In [2]:
import matplotlib.pyplot as plt
import torch
import torchvision
import torchvision.transforms as transforms
import time
import sys
import numpy as np
%matplotlib widget

#### 获取FashionMNIST数据集

In [5]:
## torchvision.datasets.FashionMNIST参数意义
# 与其他torchvision.datasets.XXX数据集函数的参数意义相同
# root是datasets的位置；
# train如果为True则表示加载训练集，否则加载验证集；
# download如果为True表示如果root路径下没有数据就将数据下载到该路径下
# transform 接收一个函数对原本的PIL格式的（数据类型uint8）图片数据进行转换处理
mnist_train = torchvision.datasets.FashionMNIST(root='./Datasets/FashionMNIST',train=True,
                                                download=True,transform=transforms.ToTensor())
mnist_test = torchvision.datasets.FashionMNIST(root='./Datasets/FashionMNIST',train=False,
                                               download=True,transform=transforms.ToTensor())

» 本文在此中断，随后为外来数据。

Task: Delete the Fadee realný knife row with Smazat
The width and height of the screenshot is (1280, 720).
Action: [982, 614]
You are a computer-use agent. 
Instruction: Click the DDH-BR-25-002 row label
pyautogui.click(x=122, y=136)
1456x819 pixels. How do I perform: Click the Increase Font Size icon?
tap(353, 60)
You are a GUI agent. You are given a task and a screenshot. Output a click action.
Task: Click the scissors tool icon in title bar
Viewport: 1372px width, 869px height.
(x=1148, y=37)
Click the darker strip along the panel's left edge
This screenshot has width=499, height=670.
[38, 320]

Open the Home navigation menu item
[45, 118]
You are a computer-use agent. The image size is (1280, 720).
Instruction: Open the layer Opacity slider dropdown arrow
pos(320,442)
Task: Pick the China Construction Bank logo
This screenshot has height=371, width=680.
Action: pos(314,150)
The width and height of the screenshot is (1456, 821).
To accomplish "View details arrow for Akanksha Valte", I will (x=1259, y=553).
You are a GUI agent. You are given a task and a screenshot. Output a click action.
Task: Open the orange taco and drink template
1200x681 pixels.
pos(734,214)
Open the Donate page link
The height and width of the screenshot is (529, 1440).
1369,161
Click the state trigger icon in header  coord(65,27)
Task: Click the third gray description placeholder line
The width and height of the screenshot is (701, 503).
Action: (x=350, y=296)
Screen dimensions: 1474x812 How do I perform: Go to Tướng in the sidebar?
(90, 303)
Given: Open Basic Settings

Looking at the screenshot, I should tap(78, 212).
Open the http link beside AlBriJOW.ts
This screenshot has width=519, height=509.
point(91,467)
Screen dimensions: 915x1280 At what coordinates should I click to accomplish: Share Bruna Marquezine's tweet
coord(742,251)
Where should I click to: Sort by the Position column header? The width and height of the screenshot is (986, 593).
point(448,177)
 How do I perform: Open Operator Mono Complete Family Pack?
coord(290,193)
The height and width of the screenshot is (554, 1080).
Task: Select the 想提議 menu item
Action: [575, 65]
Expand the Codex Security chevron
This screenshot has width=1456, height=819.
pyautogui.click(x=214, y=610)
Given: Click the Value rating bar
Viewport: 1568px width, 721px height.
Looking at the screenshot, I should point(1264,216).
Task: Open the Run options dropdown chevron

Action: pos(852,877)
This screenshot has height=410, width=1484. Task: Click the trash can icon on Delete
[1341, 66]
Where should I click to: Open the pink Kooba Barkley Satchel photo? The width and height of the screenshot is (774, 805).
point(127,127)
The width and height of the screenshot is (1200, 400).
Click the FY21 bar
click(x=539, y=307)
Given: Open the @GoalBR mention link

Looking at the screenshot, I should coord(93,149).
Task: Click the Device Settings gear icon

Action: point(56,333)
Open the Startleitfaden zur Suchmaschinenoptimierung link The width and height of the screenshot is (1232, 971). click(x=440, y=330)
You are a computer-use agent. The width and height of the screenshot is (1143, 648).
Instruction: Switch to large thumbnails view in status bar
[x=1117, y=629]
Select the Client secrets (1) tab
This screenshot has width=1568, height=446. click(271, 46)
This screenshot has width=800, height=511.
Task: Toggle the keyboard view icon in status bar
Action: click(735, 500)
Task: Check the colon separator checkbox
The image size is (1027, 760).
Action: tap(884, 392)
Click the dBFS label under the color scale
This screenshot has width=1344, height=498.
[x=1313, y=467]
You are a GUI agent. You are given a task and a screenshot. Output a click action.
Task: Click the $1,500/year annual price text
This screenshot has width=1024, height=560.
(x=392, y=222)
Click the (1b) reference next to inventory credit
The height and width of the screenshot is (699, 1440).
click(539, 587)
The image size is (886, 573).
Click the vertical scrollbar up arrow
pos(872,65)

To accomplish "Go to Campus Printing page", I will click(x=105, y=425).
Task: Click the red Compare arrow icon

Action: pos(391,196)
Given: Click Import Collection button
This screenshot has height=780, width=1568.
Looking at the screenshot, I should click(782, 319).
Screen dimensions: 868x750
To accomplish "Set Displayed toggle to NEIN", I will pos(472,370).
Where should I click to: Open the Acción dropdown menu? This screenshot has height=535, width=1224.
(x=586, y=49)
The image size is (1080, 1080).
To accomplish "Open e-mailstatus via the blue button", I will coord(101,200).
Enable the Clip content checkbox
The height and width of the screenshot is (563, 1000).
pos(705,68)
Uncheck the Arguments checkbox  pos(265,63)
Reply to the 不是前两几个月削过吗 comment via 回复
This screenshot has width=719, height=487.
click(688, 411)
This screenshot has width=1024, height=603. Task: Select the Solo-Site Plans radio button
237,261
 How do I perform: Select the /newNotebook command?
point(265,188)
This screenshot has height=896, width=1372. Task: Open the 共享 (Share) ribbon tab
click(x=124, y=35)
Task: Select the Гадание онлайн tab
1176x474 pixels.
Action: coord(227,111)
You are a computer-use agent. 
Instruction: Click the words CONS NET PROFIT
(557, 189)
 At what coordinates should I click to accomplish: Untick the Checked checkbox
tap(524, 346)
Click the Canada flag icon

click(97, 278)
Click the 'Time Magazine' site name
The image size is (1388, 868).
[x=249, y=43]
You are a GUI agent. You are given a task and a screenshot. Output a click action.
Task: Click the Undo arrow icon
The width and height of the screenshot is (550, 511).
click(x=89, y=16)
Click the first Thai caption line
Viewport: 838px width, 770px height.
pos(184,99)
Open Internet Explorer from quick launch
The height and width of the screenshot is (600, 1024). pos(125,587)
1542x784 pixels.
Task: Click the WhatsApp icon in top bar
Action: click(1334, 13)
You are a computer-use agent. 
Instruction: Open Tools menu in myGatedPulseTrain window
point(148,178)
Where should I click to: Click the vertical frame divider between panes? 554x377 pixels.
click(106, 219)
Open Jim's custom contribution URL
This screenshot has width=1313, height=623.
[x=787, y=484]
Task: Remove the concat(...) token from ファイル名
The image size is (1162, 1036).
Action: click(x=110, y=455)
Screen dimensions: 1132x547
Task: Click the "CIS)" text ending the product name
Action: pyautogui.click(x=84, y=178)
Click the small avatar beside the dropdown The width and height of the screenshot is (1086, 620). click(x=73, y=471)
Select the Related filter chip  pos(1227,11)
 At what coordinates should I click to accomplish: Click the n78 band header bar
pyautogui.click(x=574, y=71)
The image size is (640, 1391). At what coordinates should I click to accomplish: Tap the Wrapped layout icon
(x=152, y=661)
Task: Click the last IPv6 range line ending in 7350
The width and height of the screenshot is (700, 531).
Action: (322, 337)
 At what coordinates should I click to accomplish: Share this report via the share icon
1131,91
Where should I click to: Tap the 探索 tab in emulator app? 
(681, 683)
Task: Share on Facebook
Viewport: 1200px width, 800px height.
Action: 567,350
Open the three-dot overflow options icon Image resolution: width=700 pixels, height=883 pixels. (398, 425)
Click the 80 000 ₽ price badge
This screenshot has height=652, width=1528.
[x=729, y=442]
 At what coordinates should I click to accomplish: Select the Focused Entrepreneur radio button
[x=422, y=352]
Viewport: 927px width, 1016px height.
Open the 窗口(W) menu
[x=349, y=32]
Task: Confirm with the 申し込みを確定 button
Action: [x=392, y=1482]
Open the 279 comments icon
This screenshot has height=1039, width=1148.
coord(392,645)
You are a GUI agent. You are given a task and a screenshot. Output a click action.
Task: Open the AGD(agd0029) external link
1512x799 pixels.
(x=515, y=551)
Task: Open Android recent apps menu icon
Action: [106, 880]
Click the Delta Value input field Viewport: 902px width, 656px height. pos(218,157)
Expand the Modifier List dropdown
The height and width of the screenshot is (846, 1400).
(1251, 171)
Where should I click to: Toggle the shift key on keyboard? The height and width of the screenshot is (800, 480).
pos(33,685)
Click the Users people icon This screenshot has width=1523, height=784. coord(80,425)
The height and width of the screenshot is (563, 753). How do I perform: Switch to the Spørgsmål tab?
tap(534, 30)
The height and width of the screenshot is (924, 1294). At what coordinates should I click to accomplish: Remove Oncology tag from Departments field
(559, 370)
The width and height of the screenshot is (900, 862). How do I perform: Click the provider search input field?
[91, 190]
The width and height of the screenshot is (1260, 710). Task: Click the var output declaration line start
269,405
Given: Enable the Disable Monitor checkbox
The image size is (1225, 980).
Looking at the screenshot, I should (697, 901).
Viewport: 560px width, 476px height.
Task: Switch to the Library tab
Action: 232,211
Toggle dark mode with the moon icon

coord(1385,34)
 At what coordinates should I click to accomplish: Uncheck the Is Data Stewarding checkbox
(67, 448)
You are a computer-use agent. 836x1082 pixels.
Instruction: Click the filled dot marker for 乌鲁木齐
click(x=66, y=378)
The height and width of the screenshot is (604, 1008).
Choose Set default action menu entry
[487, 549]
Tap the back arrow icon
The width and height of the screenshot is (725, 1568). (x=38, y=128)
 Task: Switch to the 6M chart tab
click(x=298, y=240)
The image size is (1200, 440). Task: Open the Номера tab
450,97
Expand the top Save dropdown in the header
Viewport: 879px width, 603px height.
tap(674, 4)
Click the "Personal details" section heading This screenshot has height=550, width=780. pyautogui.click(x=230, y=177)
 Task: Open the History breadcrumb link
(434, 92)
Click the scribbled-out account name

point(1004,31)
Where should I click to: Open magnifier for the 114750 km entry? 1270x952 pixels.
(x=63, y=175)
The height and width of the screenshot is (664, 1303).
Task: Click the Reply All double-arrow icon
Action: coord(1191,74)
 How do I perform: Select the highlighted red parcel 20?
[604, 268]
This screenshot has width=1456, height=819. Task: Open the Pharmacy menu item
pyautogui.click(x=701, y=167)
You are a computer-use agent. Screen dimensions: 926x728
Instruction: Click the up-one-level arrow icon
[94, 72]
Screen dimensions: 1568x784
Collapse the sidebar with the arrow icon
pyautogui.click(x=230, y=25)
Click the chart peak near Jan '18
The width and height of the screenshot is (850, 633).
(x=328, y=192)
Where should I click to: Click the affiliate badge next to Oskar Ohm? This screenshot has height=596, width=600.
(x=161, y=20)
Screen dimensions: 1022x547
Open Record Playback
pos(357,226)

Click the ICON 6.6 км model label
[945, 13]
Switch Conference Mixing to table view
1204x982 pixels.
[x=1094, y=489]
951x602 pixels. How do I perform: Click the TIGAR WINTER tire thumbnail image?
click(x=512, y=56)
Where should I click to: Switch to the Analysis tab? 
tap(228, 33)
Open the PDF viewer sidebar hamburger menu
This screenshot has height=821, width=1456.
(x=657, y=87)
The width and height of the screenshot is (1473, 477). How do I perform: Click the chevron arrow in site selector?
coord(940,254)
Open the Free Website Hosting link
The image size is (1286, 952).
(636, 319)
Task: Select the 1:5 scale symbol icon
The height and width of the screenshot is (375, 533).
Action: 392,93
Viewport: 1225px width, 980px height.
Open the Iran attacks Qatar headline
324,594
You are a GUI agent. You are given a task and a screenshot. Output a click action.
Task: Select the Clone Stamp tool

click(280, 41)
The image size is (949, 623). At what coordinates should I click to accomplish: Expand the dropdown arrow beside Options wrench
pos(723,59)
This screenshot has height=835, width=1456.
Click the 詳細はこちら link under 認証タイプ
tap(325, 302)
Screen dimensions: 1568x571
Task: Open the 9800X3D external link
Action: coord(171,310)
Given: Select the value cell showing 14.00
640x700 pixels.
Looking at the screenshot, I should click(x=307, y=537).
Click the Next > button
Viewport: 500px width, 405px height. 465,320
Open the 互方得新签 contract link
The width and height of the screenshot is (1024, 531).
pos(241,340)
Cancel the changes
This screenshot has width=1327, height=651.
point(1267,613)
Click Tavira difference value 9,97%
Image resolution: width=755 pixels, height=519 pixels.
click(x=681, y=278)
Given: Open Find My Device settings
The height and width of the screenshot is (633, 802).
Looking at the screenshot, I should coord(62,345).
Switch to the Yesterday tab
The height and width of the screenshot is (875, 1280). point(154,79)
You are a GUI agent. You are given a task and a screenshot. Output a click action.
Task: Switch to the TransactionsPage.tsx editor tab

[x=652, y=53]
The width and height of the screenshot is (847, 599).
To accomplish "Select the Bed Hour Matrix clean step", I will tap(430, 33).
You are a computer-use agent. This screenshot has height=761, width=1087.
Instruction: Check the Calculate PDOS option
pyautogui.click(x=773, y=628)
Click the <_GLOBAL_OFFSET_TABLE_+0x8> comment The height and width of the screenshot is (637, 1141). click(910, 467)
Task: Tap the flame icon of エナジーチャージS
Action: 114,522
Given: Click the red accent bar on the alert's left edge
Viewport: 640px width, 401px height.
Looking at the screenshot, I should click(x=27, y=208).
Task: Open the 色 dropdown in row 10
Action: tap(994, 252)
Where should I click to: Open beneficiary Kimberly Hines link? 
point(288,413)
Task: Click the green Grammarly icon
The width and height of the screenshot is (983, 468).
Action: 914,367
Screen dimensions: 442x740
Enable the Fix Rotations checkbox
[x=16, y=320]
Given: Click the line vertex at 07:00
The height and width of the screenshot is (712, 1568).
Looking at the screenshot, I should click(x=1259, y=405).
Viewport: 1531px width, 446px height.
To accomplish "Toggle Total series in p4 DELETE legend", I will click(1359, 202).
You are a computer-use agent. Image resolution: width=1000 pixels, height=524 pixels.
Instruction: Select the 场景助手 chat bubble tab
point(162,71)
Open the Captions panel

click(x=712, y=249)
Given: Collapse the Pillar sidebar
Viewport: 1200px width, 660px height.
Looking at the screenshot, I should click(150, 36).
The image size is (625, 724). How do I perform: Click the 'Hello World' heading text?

`transforms.ToTensor`函数的用处：<br>
1. 将uint8型的数据转变为float32的范围为[0,1]的浮点数
2. 如果不进行转换返回的数据为PIL图片

In [7]:
print(type(mnist_train))
print(len(mnist_train), len(mnist_test))

<class 'torchvision.datasets.mnist.FashionMNIST'>
60000 10000


**访问样本**

In [8]:
feature, label = mnist_train[0]

In [10]:
feature.shape

torch.Size([1, 28, 28])

In [20]:
print(type(label))
label

<class 'int'>


9

可知每一个样本由一个`tensor型`的feature和`int型`的label组成<br>
注意！：<br>
feature的尺寸是$(C\times H\times W)$而不是$(H\times W\times C)$

**将label映射对应类别**<br>
0-9 --> 't-shirt','trouser',...

In [23]:
def get_fashion_mnist_labels(labels):
    text_labels = ['t-shirt', 'trouser', 'pullover', 'dress', 'coat',
                   'sandal', 'shirt', 'sneaker', 'bag', 'ankle boot']
    return [text_labels[int(i)] for i in labels]

In [26]:
def show_fashion_mnist(images, labels):
    # 这里的_表示忽略（不使用）的变量
    _, figs = plt.subplots(1, len(images), figsize=(12, 12))
    for f, img, lbl in zip(figs, images, labels):
        f.imshow(img.view((28, 28)).numpy())
        f.set_title(lbl)
        # 不显示xy坐标轴
        f.axes.get_xaxis().set_visible(False)
        f.axes.get_yaxis().set_visible(False)
    plt.show()

In [28]:
# test
x = [mnist_train[i][0] for i in range(10)]
y = [mnist_train[i][1] for i in range(10)]
show_fashion_mnist(x,get_fashion_mnist_labels(y))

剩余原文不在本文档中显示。